- Aim of the exercise:
All of the data is to be copied without a single change.

[Stored records]
━━━━━━━━━━━━━━━━━━━━

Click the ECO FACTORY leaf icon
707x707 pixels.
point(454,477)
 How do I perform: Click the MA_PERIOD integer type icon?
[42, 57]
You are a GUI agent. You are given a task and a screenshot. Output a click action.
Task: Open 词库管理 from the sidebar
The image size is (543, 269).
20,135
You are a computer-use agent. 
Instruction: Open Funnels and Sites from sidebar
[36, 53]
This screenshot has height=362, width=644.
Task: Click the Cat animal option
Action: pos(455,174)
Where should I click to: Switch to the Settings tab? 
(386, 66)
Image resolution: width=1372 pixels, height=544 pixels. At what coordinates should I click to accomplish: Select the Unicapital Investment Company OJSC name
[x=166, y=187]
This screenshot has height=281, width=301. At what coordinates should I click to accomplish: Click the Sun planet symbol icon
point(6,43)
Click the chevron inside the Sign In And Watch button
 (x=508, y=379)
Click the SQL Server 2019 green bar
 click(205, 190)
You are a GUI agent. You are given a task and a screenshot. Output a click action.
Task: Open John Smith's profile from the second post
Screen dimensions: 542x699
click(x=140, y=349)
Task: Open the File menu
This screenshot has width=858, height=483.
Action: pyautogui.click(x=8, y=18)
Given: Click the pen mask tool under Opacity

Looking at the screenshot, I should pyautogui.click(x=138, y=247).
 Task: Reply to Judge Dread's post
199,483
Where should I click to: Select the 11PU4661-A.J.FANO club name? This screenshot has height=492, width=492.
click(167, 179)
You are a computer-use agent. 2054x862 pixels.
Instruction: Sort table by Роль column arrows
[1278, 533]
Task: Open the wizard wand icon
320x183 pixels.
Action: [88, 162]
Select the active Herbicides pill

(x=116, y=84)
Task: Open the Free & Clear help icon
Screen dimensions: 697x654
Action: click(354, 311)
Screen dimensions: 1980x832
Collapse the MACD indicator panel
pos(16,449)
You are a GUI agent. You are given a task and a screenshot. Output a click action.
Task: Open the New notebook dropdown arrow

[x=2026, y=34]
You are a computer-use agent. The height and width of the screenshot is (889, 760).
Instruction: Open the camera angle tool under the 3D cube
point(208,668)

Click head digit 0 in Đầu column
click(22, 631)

━━━━━━━━━━━━━━━━━━━━

- Finished exercise:
Click the ECO FACTORY leaf icon
707x707 pixels.
point(454,477)
 How do I perform: Click the MA_PERIOD integer type icon?
[42, 57]
You are a GUI agent. You are given a task and a screenshot. Output a click action.
Task: Open 词库管理 from the sidebar
The image size is (543, 269).
20,135
You are a computer-use agent. 
Instruction: Open Funnels and Sites from sidebar
[36, 53]
This screenshot has height=362, width=644.
Task: Click the Cat animal option
Action: pos(455,174)
Where should I click to: Switch to the Settings tab? 
(386, 66)
Image resolution: width=1372 pixels, height=544 pixels. At what coordinates should I click to accomplish: Select the Unicapital Investment Company OJSC name
[x=166, y=187]
This screenshot has height=281, width=301. At what coordinates should I click to accomplish: Click the Sun planet symbol icon
point(6,43)
Click the chevron inside the Sign In And Watch button
 (x=508, y=379)
Click the SQL Server 2019 green bar
 click(205, 190)
You are a GUI agent. You are given a task and a screenshot. Output a click action.
Task: Open John Smith's profile from the second post
Screen dimensions: 542x699
click(x=140, y=349)
Task: Open the File menu
This screenshot has width=858, height=483.
Action: pyautogui.click(x=8, y=18)
Given: Click the pen mask tool under Opacity

Looking at the screenshot, I should pyautogui.click(x=138, y=247).
 Task: Reply to Judge Dread's post
199,483
Where should I click to: Select the 11PU4661-A.J.FANO club name? This screenshot has height=492, width=492.
click(167, 179)
You are a computer-use agent. 2054x862 pixels.
Instruction: Sort table by Роль column arrows
[1278, 533]
Task: Open the wizard wand icon
320x183 pixels.
Action: [88, 162]
Select the active Herbicides pill

(x=116, y=84)
Task: Open the Free & Clear help icon
Screen dimensions: 697x654
Action: click(354, 311)
Screen dimensions: 1980x832
Collapse the MACD indicator panel
pos(16,449)
You are a GUI agent. You are given a task and a screenshot. Output a click action.
Task: Open the New notebook dropdown arrow

[x=2026, y=34]
You are a computer-use agent. The height and width of the screenshot is (889, 760).
Instruction: Open the camera angle tool under the 3D cube
point(208,668)

Click head digit 0 in Đầu column
click(22, 631)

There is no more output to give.